**Page excerpt:**
I detest two shuttle weaves.  I know, I know…  But I am use to weaving yardage, lots of yardage, I like my shuttles to fly, and two shuttle weaves just don’t produce the speed of a one shuttle structure.  Part of the problem here is the size of the loom.  There isn’t room for the two shuttles to fit on the web, when I beat, they bounce right off the loom into my lap and onto the floor.  I solved this problem on another warp I did, by taking the unused second back beam from the eight shaft (remember two warp beams require a second back beam), and clipping it onto the front of the loom, with a heavy plastic ruler clipped to the surface so I have an extra ledge to support the shuttles while I’m weaving.

I did manage to get to Morristown today, to practice with my recorder group.  I probably didn’t mention that I play Baroque recorder, I play alto with this group, and we got all new music today, something new to practice, a whole play list of French love songs from the 1600’s.    And I did manage to get down to my neighbor’s house for our Sunday night ritual, a gathering of the women to watch Desperate Housewives.  We hoot and howl all the way through it, and will be really sorry when the season ends, it is a long way until September….

**Goal 1:** Please select every line in the records below that contains the string "CATAGIZED", matching case exactly.

**Provided material:**
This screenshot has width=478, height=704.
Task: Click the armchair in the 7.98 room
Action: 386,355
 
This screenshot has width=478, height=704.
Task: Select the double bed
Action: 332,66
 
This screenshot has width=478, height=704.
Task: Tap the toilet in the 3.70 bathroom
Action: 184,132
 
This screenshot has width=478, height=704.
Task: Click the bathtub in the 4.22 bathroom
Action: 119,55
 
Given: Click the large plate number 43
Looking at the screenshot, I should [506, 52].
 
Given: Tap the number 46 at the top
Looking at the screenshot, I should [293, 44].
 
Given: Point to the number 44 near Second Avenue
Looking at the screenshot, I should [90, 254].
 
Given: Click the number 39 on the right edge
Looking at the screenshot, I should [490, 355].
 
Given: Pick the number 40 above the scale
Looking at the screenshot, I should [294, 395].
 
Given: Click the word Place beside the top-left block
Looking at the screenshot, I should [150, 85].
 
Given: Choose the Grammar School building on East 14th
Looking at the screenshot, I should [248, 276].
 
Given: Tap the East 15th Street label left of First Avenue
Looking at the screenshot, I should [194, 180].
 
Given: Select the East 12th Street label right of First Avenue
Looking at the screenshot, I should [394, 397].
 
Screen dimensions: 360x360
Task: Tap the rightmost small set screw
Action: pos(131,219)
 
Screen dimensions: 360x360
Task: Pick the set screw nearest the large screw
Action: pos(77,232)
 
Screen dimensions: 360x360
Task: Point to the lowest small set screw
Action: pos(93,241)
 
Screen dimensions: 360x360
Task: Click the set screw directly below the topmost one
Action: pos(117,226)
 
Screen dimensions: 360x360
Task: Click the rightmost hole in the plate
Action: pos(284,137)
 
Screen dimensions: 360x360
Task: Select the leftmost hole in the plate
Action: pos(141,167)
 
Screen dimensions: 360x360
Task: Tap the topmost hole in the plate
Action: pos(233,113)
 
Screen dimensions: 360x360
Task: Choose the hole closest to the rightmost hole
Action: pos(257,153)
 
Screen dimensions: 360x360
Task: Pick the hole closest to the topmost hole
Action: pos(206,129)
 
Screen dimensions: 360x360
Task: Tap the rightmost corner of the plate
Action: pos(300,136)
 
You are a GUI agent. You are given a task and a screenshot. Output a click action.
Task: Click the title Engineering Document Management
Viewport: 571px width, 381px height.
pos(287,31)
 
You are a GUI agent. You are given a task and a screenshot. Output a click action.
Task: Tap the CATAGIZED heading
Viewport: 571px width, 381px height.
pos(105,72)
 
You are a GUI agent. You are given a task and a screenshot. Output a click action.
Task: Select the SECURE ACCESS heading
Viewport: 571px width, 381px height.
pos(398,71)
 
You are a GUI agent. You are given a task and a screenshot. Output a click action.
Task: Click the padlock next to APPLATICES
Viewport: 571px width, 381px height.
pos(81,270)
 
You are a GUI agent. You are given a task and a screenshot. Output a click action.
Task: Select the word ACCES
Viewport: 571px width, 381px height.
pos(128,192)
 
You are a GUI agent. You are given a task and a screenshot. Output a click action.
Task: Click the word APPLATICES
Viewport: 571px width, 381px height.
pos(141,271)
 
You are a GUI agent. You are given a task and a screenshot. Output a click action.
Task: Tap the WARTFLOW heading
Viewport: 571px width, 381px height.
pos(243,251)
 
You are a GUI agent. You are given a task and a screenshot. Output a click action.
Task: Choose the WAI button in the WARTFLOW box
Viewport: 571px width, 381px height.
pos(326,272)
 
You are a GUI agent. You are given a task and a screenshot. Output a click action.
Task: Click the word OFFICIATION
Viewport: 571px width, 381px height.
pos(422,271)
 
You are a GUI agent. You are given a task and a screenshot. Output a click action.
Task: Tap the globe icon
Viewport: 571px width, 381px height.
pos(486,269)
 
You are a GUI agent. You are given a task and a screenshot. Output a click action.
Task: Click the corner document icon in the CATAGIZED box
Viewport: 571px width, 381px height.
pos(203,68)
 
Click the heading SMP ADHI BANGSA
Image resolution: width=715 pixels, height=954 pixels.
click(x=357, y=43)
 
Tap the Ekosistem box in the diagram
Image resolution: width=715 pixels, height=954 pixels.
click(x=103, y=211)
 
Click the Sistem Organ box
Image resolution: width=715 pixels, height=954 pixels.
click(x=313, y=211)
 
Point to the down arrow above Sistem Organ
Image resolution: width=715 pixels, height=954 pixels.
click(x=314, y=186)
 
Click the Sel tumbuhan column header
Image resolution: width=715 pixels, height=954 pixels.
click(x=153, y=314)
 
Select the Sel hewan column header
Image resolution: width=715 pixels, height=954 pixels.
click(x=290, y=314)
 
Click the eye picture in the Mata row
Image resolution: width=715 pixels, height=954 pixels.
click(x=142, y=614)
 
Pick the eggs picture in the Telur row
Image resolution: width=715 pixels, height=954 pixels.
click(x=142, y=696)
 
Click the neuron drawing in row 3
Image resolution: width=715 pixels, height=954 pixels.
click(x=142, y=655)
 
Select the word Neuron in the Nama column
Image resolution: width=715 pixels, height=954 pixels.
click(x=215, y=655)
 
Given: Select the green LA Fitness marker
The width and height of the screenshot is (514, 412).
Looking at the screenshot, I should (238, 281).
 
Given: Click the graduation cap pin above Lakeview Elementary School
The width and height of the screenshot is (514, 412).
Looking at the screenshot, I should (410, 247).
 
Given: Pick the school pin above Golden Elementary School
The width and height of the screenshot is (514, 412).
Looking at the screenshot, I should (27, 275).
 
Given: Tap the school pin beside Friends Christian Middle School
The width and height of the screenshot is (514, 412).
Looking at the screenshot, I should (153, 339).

**Goal 2:** For each statement, say yes or no on whether it agrees with the weaving post, and quote the words of the post that decide it: (a) The writer plays tenor recorder with the group. (b) The recorder group got new music that day. (c) The shuttles bounce off the loom when the writer beats.

**Problem solution 1:**
Task: Tap the CATAGIZED heading
Task: Click the corner document icon in the CATAGIZED box

**Problem solution 2:**
(a) No: "I play alto with this group"
(b) Yes: "we got all new music today"
(c) Yes: "they bounce right off the loom into my lap and onto the floor"